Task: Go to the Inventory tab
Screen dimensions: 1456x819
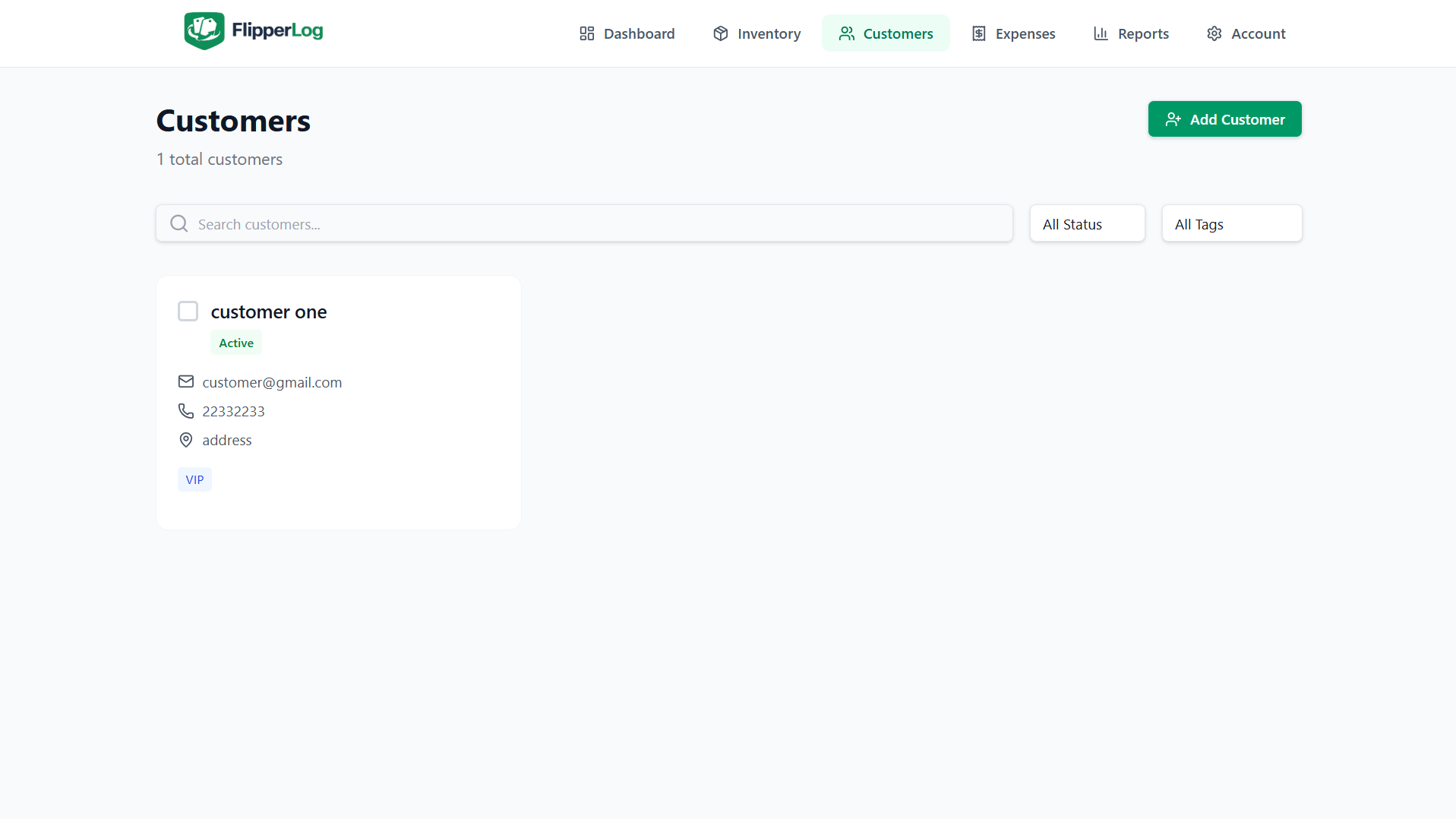Action: tap(756, 33)
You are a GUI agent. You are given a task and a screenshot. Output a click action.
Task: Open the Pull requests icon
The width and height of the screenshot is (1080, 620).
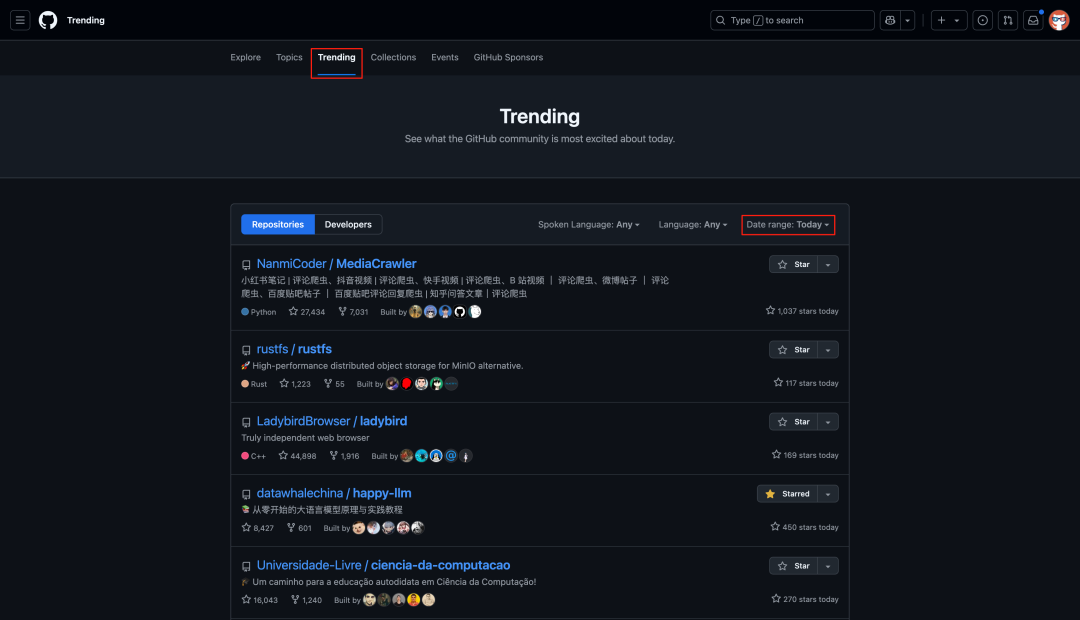point(1007,20)
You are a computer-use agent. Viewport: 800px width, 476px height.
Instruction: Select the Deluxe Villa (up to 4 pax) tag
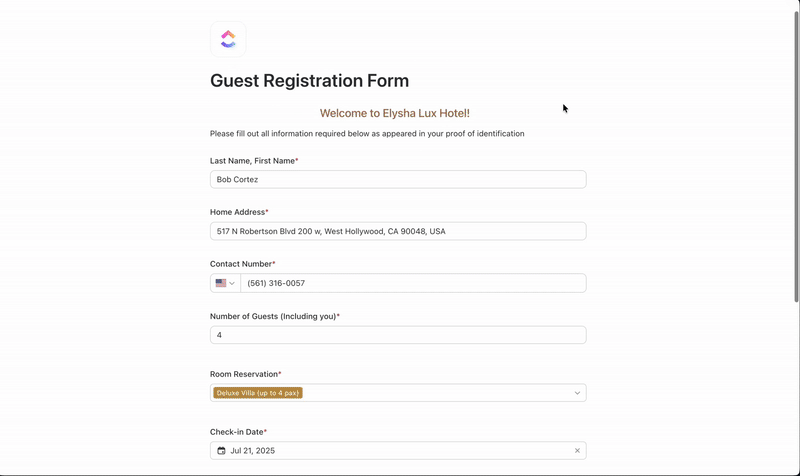pos(258,393)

**DO THIS:** Find every line in the data above that contains the string "agent" and copy each one. Case counts.

**WRITTEN REPLY:**
You are a GUI agent. You are given a task and a screenshot. Output a click action.
You are a computer-use agent. Viewport: 800px width, 476px height.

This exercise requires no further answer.